In an interview earlier this month, we talked to Gaiman about why Fuller and Green were the right people for the job.
The thing that drew me initially to Bryan was the fact that he was mad in a good way. He didn’t do things like anybody else on TV. I even loved the things of his that didn’t work — or didn’t work commercially — like his Munsters remake, Mockingbird Lane. I loved that. Because it was Bryan and because it was like, ‘I know what you’re doing here and you’re brilliant.’

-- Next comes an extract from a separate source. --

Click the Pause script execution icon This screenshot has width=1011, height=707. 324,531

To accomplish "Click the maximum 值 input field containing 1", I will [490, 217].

For Gaiman, Fuller was someone he could trust to bring American Gods to the screen. “It was Bryan who went and found Michael,” said Gaiman. The two had previously met and worked together on Heroes, and had been looking for something to collaborate together on ever since. Green has his own impressive resume, including the creation of NBC prestige drama Kings and, more recently, as co-writer on Logan. The two were more than up for the task, bringing Gaiman’s imaginative, ambitious, and complicated work to modern TV screens in phantasmagoric ways.
Has Gaiman learned anything new about his work through seeing what Fuller and Green have done with it? Gaiman notes that “I think I’ve fallen in love with Laura again, so that is interesting for me.” The role of Laura Moon, Shadow’s undead wife, has been expanded from the book for the TV show, with the character getting her own episode to tell her story halfway through the season. It’s one example of the ways in which Fuller and Green have expanded the roles of women from the novel to the screen.
In ruminating on what he has learned from the TV show, Gaiman added:
Some of the things that you learn are really small and weird. Like, discovering probably my favorite, most small, weird personal moment is Pablo Schreiber as Mad Sweeney being asked by Ricky Whittle as Shadow how he just did that amazing coin trick and Pablo saying, ‘With panache.’
And it’s perfect. It’s a perfect moment, and I go, ‘I wrote that line 17, 18 years ago and I didn’t think it was terribly funny there, but it was sort of appropriate. And now you guys have just… it’s like you’ve given me back a tiny flower or a little treasure. It’s something that I’ve made and I’m laughing at my own joke and it could not be better.’